Moving on to Mr Blider.  Mr Blider sells a unique home product that can allow the buyer to save some money when they buy a home.  On paper.  But it never seems to work in reality.  Mr Blider used the appreciating equity in his private residence to finance the business growth.  High credit scores, because every 2 years he was able to use the leverage to meet growth needs and continue to finance personal consumption.   In the best of times, Mr Blider obtained several personal and business unsecured lines of credit, and the lenders were all too willing to provide.   In addition, Mr Blider bought some of those spec lots above using stated income loans with the intent of selling his product as spec on them.  In 2006, things started to slow a bit, and in 2007 they slowed even more.  But Mr B was always able to make payroll and pay his personal debt by using the unsecured lines of credit. And the trips kept on happening. By late 2008, Mr B has over 4.5 mm in personal and business debt, supported by about 2 mm in marketable real estate.  Down to a last 30k credit line he didn'teven know he had, he's going to draw on that one in a last desperate attempt to stay the course, despite the fact that the writing is on the wall. That bank doesn't see the problem in their screens to know to close the line because his credit score is still 750. They're about to lose 30k. When Mr & Mrs Blider fail, and they will, it will be devastating, as they will lose everything, bcause their business income pays their personal mortgages, which are way beyond anything they can support "if" they can find work.  Thus, the is no hope, even in "hope now".  The income will never be there.  Mr Blider is looking more and more haggard, and his wife is in denial.  With zero retirement savings, and in their mid 50's, retirement is going to be a sad affair for them.  Total debt 4+mm.  In the best of times, they made 6 figues plus.  I see 50k combined for them in regular jobs on the other end, he in outside sales and she as a secretary.  No happy days here.   No retirement savings (i.e. 401)  How much will they be spending?

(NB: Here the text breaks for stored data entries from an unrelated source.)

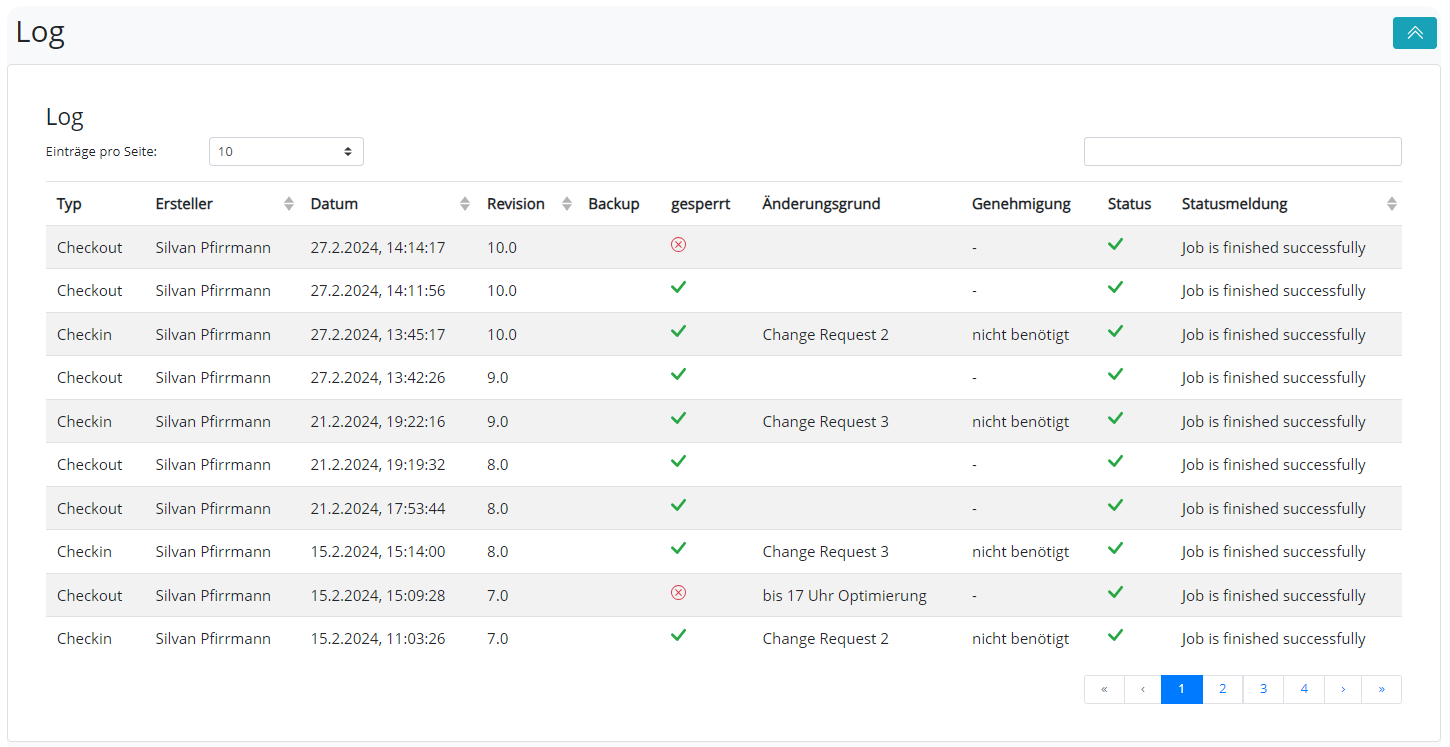Click green gesperrt checkmark on 14:11:56 row

coord(678,288)
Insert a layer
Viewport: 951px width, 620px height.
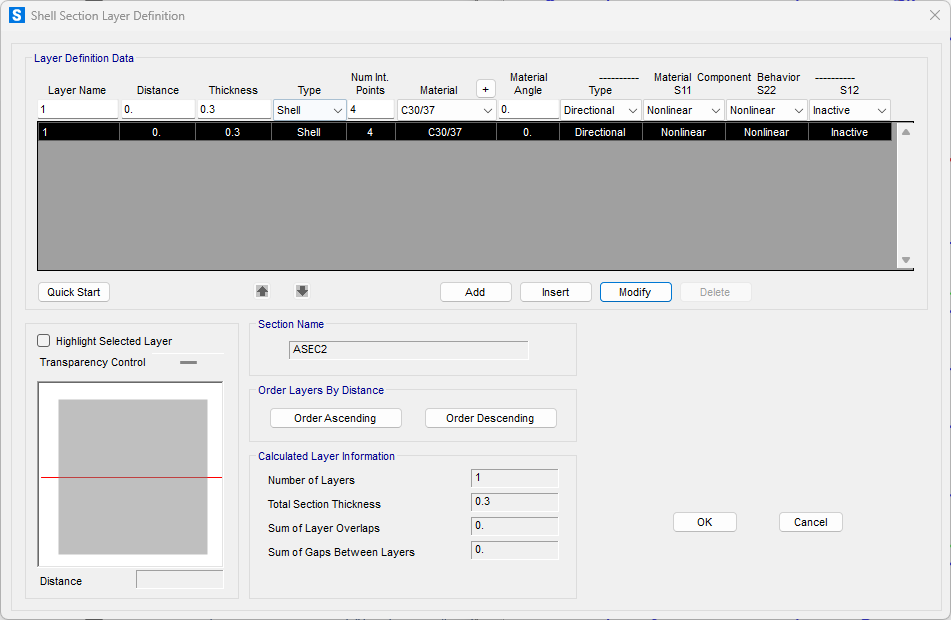click(x=555, y=291)
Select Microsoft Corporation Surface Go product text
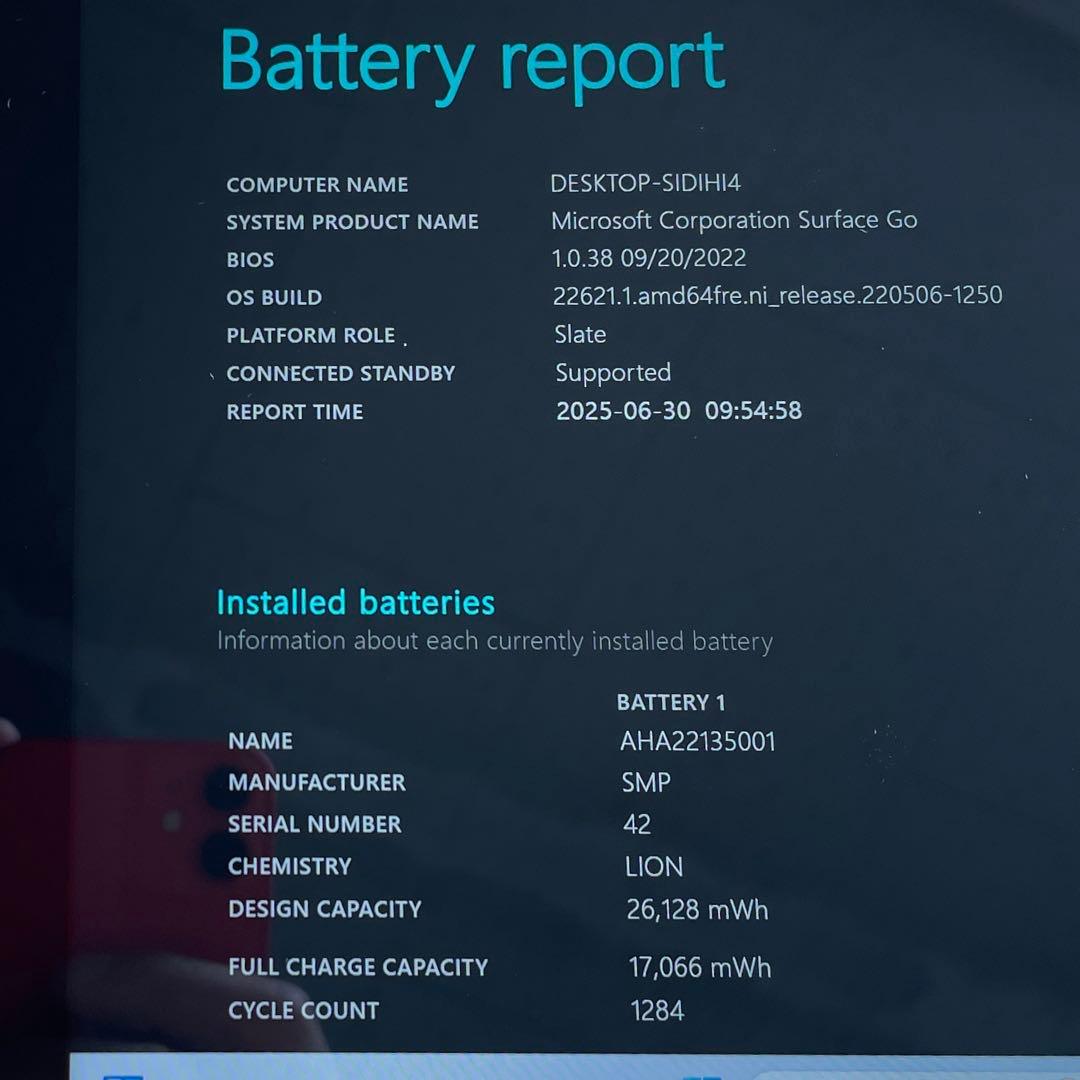The image size is (1080, 1080). click(x=734, y=221)
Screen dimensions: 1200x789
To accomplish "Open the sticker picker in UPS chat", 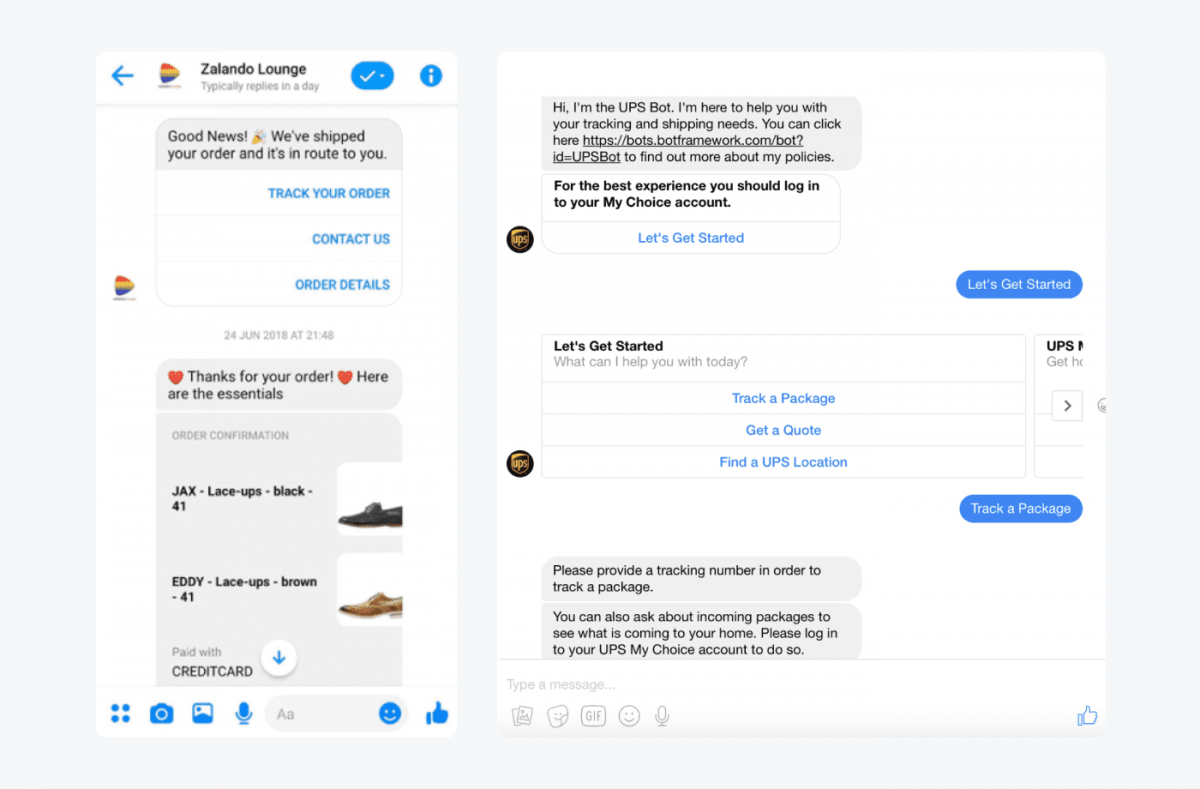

On to Mr & Mrs Ostrichi.  Mr & Mrs Ostrichi are both self employed.  They work in a home based business, and have good credit scores.  They used a small inheritance to buy a house with a "negative am" loan, which allows you to make less than interest payments, accumulating principal.  For 2years I suggested they refinance to a conventional fixed, but they don't have the verifiable income to do so.  Worse, they bought 2 development lots with the same program as listed above, and both loans are in renegoatiation. They have some credit card debt, and are about to accumulate more, as a means to meet ongoing expenses.  By now, you can probably see where this is going.  Without help from family, which may exist, they are toast.  Even with the help, I don't forsee them ever having equity in their home.  They neg am'd that at the top.  I estimate they are 50k upside down.  Thus, a best case scenario is a white knight relative bails them out of the land loans and credit cards, but they are still negatively cash flowing and have negative equity.  They certainly won't be buying new cars or other goods to stimulate the economy any time soon!  And they have no retirement.


Onward to Mr & Mrs Loonie.  Mr & Mrs Loony are also in the 2 house trap, as in the boom they saw a house a couple of hundred miles to the north and bought in while under construction, putting a good amount of cash down.  They figured it would be no problem to sell their house.  Worse, they had a nice pile of cash, but instead of putting it all on one of the homes, they fell into the spec trap and bought spec land in one of the 5 worst sunbelt states they could have.  That land is now selling for 20 cents on the dollar.  They have 2 mortgages, and are out of cash.  The lender won't do a refinance, because there is no equity on the home in question.  If they do a deed in lieu of foreclosure, the lender will put a lein on their other house, ensuring them to be in negative equity and negative cash flow forever.  As they are retired on fixed income, they won't be adding to the consumer economy.  It was reasonable to assume one of their houses would sell, after all they live in a mild climate with lots of retirees.  But having lost a third of its value, and due to lose more, there are no buyers, as there is still oversupply.  "hope now" can do nothing for them.  They went from a one house with a modest mortgage and cash in the bank tobankrupt.  Oh, no retirement savings either.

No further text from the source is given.